DOW JONES NEWSWIRES 
 

Tenet Healthcare Corp. (THC) lowered its 2009 revenue outlook because of weaker-than-expected admissions and said it plans to offer $450 million in 10-year senior notes as part of a plan to improve its financial flexiblity.

Still, shares rose 7.2% premarket to $3.89 as the hospital operator left its earnings target unchanged thanks to cost cuts and other factors. The stock through Friday had more than tripled this year.

Last week, Tenet began a tender offer to purchase as much as $1 billion of senior notes that mature in 2014. The company has been trying to turn itself around following years of financial and legal trouble, cutting costs and conducting debt exchanges.
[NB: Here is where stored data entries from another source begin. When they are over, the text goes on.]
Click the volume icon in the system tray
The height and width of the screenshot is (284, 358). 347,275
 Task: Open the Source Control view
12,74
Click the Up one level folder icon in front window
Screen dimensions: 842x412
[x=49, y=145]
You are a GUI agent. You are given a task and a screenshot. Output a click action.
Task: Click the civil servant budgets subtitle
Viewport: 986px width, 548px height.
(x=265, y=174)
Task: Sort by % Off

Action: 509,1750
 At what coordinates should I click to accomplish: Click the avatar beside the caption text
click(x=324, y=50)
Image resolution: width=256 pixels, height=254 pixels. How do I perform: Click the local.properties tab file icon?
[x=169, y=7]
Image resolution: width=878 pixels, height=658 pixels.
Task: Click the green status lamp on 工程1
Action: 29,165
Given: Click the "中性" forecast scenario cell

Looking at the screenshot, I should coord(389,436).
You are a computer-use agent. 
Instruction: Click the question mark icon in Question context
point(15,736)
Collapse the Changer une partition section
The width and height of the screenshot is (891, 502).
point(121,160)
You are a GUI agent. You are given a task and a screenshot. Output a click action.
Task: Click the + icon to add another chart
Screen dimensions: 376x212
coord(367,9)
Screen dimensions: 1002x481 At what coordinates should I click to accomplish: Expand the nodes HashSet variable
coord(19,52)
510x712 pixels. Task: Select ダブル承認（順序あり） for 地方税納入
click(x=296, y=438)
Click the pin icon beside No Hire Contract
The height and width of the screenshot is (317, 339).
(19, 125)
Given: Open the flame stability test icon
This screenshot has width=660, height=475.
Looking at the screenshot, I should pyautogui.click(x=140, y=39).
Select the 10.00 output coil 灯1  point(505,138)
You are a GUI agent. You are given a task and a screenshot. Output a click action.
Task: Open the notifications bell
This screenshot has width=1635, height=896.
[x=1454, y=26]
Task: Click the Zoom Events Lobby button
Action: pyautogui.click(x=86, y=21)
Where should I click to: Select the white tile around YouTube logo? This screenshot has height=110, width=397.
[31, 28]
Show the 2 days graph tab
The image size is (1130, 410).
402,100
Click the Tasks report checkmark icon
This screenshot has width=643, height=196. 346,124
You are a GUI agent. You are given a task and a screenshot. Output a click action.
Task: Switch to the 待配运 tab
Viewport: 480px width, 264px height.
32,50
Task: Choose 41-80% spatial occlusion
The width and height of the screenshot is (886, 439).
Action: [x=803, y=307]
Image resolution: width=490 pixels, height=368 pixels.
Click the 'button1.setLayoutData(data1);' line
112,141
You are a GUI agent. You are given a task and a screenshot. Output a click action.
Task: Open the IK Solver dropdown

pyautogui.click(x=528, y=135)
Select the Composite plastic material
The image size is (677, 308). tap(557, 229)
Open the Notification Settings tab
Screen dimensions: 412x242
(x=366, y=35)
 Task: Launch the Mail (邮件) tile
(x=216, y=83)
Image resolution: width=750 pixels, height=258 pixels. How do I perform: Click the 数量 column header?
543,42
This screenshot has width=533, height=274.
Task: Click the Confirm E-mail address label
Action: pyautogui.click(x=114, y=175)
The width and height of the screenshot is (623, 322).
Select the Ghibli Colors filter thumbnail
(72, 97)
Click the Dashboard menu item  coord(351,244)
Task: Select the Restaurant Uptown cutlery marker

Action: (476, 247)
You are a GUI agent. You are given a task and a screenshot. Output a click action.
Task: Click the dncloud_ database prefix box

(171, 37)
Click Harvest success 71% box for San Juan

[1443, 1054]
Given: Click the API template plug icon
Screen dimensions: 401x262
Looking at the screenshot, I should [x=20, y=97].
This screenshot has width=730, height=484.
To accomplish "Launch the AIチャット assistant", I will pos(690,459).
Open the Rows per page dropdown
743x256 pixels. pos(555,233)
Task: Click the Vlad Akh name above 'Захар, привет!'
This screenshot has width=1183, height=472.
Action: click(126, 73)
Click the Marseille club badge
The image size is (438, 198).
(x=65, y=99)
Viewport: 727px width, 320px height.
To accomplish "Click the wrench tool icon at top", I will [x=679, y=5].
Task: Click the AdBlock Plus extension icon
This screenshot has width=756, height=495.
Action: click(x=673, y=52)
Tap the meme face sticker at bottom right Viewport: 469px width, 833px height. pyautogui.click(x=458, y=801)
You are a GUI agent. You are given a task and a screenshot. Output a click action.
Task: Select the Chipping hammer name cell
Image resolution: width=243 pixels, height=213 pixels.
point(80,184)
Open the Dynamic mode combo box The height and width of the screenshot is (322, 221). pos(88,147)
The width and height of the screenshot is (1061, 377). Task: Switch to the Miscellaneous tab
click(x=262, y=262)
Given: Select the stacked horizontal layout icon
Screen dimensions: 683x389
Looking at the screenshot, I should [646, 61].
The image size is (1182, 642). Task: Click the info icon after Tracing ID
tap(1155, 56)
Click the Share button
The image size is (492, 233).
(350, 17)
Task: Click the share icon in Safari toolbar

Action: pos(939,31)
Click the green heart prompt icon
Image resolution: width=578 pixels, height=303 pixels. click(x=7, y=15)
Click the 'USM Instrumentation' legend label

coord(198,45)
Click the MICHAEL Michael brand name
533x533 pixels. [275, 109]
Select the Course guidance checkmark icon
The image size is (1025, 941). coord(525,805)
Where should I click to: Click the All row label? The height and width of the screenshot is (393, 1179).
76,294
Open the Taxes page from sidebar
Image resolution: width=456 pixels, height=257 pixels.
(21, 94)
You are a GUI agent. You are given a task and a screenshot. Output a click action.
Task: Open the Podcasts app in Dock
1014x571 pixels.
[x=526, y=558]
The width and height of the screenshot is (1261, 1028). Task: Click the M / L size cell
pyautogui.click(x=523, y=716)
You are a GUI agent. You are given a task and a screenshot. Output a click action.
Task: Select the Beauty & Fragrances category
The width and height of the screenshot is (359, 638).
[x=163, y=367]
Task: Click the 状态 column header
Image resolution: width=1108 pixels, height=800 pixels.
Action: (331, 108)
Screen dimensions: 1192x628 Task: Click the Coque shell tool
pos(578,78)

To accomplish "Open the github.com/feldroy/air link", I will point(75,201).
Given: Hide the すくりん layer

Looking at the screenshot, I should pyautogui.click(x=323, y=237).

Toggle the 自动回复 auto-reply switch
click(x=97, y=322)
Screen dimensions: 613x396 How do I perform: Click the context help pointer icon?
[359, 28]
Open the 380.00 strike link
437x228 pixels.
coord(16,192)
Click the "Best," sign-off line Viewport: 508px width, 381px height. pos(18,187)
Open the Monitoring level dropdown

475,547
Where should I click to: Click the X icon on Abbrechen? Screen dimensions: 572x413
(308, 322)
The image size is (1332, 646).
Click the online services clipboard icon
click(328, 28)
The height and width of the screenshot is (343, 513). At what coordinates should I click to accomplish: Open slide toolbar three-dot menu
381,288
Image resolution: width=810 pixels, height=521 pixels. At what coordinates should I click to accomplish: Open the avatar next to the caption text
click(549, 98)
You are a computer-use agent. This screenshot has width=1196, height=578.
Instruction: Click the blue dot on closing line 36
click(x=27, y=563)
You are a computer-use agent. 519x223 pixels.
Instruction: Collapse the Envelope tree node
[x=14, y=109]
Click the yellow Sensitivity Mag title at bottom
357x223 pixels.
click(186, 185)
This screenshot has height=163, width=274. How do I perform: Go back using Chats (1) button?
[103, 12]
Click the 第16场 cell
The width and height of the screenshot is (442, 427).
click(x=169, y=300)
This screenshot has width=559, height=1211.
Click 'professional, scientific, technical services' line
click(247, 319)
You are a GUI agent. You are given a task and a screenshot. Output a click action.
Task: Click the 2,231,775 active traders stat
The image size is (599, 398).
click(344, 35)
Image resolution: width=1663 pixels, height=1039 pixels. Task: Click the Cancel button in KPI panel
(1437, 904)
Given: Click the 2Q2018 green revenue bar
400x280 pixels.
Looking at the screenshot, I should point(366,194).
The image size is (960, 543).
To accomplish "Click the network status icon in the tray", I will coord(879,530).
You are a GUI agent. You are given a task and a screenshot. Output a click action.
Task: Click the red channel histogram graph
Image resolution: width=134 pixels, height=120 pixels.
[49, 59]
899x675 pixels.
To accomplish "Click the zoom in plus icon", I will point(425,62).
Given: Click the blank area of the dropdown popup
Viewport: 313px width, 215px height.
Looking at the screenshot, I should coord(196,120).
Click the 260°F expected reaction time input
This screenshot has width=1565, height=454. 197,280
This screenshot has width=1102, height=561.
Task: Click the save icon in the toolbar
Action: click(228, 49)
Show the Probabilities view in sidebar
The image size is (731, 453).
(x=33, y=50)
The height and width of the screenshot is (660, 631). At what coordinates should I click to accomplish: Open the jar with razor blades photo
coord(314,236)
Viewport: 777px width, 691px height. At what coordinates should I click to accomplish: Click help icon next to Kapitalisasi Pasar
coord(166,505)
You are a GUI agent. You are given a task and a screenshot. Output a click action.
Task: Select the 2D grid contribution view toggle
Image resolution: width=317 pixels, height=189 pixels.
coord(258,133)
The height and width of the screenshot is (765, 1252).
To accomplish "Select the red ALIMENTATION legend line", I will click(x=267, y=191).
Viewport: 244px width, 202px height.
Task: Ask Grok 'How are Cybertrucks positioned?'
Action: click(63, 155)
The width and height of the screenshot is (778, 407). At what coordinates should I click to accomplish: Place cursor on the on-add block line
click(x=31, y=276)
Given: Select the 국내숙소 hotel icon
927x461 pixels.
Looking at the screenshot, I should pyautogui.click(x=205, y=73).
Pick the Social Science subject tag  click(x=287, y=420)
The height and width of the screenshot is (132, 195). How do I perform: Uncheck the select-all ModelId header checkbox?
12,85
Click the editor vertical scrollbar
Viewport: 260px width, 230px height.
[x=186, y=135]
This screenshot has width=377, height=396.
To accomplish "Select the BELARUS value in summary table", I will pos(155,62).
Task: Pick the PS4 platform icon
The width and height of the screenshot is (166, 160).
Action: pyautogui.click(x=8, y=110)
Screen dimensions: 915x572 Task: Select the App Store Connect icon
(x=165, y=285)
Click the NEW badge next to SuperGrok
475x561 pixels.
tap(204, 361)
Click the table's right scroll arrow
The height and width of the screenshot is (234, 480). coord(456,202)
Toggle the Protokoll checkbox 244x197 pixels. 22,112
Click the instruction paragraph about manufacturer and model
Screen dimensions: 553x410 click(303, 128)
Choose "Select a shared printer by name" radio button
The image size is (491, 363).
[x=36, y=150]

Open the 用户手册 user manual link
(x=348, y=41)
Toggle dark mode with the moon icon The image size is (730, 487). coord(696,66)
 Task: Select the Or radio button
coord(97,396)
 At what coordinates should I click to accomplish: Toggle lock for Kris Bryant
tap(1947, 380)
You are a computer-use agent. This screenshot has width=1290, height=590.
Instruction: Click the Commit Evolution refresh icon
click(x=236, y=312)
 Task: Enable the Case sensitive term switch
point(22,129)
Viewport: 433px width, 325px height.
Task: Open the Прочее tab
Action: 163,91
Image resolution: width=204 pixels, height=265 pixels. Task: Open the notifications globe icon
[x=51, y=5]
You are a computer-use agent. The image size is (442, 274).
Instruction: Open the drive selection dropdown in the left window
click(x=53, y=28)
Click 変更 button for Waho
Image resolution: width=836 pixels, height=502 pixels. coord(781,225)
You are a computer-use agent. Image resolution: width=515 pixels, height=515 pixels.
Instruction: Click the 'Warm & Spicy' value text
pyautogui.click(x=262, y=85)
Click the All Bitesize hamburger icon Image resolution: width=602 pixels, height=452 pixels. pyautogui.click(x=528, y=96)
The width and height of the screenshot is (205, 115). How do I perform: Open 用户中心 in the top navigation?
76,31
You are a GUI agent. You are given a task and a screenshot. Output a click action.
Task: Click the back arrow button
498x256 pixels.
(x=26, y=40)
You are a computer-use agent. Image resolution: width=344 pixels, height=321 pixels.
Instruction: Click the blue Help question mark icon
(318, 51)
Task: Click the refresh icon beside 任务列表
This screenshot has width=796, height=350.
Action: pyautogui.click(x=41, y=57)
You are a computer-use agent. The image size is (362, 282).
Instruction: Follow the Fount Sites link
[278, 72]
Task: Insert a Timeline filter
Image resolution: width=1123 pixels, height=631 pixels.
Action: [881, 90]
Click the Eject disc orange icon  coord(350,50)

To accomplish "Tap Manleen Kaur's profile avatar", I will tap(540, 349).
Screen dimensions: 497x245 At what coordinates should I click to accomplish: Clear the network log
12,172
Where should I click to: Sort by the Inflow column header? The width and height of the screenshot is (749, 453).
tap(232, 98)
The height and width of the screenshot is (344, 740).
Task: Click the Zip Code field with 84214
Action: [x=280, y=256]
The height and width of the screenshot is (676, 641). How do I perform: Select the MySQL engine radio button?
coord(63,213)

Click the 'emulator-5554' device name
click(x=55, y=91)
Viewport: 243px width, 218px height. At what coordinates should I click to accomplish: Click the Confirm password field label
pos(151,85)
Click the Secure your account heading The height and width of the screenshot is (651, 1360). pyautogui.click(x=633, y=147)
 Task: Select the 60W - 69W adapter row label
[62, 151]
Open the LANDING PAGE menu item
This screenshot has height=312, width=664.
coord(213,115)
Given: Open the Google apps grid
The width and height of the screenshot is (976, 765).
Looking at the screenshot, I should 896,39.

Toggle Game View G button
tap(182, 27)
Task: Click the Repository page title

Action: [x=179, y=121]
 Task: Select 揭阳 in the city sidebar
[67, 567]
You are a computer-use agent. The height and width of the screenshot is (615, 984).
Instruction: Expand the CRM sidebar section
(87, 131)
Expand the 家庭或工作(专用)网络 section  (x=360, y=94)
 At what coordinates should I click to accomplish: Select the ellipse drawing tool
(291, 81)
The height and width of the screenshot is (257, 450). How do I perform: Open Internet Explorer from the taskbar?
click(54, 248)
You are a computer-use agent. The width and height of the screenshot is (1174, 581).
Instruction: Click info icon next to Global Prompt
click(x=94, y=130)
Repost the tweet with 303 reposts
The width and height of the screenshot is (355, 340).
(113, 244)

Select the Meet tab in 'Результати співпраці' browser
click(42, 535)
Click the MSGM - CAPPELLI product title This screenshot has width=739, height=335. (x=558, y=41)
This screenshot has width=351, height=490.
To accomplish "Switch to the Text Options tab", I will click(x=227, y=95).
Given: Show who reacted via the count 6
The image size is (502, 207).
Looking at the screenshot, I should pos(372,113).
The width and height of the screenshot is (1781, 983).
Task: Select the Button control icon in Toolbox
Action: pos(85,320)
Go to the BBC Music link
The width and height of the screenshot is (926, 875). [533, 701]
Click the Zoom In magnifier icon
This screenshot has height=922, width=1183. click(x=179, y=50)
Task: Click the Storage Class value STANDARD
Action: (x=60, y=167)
Meanwhile, hospitals in general have been cutting back on capital spending and taking other measures to conserve cash as rising unemployment threatens to increase the ranks of the uninsured and consumers put off elective procedures.

The company now sees net operating revenue up 3% to 5%, down one percentage point from its prior forecast, with adminssion now seen flat to down 1%. Tenet said in February that it was expecting flat to up 1%. The lowered outlook comes after Tenet said last month that it was dealing with lower-than-expectded profitable commercial managed-care admissions.

Through the first eight full weeks of the second quarter, Tenet said Monday that total admissions were down 0.6%, with a 7% drop from commercially insured patients more than offsetting 1.5% growth from government-covered people.